# WORK REQUEST
Repeat the records below verbatim.

# Stored items
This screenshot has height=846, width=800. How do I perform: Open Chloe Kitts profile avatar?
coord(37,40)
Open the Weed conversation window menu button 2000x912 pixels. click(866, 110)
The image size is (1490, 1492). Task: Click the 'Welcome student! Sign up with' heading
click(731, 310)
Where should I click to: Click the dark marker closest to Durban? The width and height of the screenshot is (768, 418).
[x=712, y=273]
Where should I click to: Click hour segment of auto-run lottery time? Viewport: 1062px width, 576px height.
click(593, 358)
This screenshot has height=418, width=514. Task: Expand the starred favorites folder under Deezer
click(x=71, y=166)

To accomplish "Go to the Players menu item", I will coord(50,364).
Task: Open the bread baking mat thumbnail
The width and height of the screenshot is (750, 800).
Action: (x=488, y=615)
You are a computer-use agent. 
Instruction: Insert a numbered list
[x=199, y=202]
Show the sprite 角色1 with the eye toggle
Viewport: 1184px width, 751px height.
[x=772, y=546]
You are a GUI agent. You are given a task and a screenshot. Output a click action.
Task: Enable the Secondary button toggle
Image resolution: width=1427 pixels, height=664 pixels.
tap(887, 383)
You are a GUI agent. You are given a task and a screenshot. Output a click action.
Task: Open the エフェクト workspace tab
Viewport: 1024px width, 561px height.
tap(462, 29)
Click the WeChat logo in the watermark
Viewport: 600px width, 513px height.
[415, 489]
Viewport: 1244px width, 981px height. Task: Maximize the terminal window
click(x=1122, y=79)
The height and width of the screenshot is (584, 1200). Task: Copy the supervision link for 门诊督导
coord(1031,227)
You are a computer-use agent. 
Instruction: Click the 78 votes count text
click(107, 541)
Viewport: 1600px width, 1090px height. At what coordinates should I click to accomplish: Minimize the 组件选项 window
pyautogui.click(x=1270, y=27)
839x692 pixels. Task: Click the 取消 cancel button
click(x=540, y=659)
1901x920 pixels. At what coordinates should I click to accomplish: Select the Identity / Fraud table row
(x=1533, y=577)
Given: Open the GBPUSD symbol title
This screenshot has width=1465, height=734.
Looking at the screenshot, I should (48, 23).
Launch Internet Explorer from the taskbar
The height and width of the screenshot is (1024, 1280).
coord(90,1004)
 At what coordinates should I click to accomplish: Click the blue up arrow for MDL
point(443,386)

# TASK RESULT
This screenshot has height=846, width=800. How do I perform: Open Chloe Kitts profile avatar?
coord(37,40)
Open the Weed conversation window menu button 2000x912 pixels. click(866, 110)
The image size is (1490, 1492). Task: Click the 'Welcome student! Sign up with' heading
click(731, 310)
Where should I click to: Click the dark marker closest to Durban? The width and height of the screenshot is (768, 418).
[x=712, y=273]
Where should I click to: Click hour segment of auto-run lottery time? Viewport: 1062px width, 576px height.
click(593, 358)
This screenshot has height=418, width=514. Task: Expand the starred favorites folder under Deezer
click(x=71, y=166)

To accomplish "Go to the Players menu item", I will coord(50,364).
Task: Open the bread baking mat thumbnail
The width and height of the screenshot is (750, 800).
Action: (x=488, y=615)
You are a computer-use agent. 
Instruction: Insert a numbered list
[x=199, y=202]
Show the sprite 角色1 with the eye toggle
Viewport: 1184px width, 751px height.
[x=772, y=546]
You are a GUI agent. You are given a task and a screenshot. Output a click action.
Task: Enable the Secondary button toggle
Image resolution: width=1427 pixels, height=664 pixels.
tap(887, 383)
You are a GUI agent. You are given a task and a screenshot. Output a click action.
Task: Open the エフェクト workspace tab
Viewport: 1024px width, 561px height.
tap(462, 29)
Click the WeChat logo in the watermark
Viewport: 600px width, 513px height.
[415, 489]
Viewport: 1244px width, 981px height. Task: Maximize the terminal window
click(x=1122, y=79)
The height and width of the screenshot is (584, 1200). Task: Copy the supervision link for 门诊督导
coord(1031,227)
You are a computer-use agent. 
Instruction: Click the 78 votes count text
click(107, 541)
Viewport: 1600px width, 1090px height. At what coordinates should I click to accomplish: Minimize the 组件选项 window
pyautogui.click(x=1270, y=27)
839x692 pixels. Task: Click the 取消 cancel button
click(x=540, y=659)
1901x920 pixels. At what coordinates should I click to accomplish: Select the Identity / Fraud table row
(x=1533, y=577)
Given: Open the GBPUSD symbol title
This screenshot has width=1465, height=734.
Looking at the screenshot, I should (48, 23).
Launch Internet Explorer from the taskbar
The height and width of the screenshot is (1024, 1280).
coord(90,1004)
 At what coordinates should I click to accomplish: Click the blue up arrow for MDL
point(443,386)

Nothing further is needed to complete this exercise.